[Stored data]
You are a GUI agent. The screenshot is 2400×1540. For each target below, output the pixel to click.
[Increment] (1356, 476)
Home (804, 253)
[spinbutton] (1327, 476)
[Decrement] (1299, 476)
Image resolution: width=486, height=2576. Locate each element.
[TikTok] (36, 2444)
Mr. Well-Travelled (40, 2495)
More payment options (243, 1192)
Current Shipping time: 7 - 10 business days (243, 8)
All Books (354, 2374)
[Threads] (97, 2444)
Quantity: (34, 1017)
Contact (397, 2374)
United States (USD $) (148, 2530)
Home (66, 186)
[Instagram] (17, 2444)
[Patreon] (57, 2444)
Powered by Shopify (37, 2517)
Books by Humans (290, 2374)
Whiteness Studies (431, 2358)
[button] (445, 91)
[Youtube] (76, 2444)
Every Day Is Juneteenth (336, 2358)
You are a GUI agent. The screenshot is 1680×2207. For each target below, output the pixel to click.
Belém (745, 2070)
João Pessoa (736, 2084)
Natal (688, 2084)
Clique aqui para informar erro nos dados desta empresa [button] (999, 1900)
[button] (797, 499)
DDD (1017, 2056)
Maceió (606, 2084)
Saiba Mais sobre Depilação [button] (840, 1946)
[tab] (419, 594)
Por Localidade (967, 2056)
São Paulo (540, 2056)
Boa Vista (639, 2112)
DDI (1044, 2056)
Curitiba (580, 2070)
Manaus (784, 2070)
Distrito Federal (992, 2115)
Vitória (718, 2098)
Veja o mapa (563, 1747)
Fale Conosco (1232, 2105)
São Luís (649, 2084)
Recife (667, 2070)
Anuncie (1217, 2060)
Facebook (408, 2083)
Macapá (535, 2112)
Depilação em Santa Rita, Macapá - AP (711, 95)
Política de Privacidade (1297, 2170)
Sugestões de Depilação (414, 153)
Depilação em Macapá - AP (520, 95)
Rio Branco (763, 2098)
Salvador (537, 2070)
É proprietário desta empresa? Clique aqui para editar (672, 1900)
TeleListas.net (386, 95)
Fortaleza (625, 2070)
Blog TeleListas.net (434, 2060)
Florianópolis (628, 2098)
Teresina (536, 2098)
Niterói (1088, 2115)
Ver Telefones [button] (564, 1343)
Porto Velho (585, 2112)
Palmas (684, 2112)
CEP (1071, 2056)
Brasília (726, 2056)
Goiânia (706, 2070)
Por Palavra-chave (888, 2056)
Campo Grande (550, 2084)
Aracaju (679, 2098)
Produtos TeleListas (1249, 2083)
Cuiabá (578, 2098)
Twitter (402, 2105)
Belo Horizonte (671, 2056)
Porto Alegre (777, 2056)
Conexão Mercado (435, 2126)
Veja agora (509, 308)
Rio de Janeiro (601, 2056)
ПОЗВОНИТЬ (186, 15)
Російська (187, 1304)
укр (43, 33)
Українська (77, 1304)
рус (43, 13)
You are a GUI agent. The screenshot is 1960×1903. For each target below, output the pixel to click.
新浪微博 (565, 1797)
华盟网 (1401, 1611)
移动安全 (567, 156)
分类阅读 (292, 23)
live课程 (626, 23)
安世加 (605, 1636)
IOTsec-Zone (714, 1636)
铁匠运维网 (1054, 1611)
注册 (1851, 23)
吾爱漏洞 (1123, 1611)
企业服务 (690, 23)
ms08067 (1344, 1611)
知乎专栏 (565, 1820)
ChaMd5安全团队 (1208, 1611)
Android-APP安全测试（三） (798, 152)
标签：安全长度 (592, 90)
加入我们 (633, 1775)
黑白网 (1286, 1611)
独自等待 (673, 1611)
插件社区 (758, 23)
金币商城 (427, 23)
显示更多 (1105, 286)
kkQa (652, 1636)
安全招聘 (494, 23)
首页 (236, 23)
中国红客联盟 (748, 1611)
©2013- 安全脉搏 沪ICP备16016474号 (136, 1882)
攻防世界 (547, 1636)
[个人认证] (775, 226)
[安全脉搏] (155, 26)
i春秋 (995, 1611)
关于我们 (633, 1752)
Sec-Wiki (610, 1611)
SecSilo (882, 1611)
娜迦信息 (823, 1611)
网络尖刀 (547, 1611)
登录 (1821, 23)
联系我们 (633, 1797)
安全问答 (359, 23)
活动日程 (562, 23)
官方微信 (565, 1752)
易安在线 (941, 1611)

■ **Task prompt**:
All that belongs in the answer is the run of lines above from the line containing "João Pessoa (736, 2084)" through the line containing "Palmas (684, 2112)", exactly as written.

■ **Expected answer**:
João Pessoa (736, 2084)
Natal (688, 2084)
Clique aqui para informar erro nos dados desta empresa [button] (999, 1900)
[button] (797, 499)
DDD (1017, 2056)
Maceió (606, 2084)
Saiba Mais sobre Depilação [button] (840, 1946)
[tab] (419, 594)
Por Localidade (967, 2056)
São Paulo (540, 2056)
Boa Vista (639, 2112)
DDI (1044, 2056)
Curitiba (580, 2070)
Manaus (784, 2070)
Distrito Federal (992, 2115)
Vitória (718, 2098)
Veja o mapa (563, 1747)
Fale Conosco (1232, 2105)
São Luís (649, 2084)
Recife (667, 2070)
Anuncie (1217, 2060)
Facebook (408, 2083)
Macapá (535, 2112)
Depilação em Santa Rita, Macapá - AP (711, 95)
Política de Privacidade (1297, 2170)
Sugestões de Depilação (414, 153)
Depilação em Macapá - AP (520, 95)
Rio Branco (763, 2098)
Salvador (537, 2070)
É proprietário desta empresa? Clique aqui para editar (672, 1900)
TeleListas.net (386, 95)
Fortaleza (625, 2070)
Blog TeleListas.net (434, 2060)
Florianópolis (628, 2098)
Teresina (536, 2098)
Niterói (1088, 2115)
Ver Telefones [button] (564, 1343)
Porto Velho (585, 2112)
Palmas (684, 2112)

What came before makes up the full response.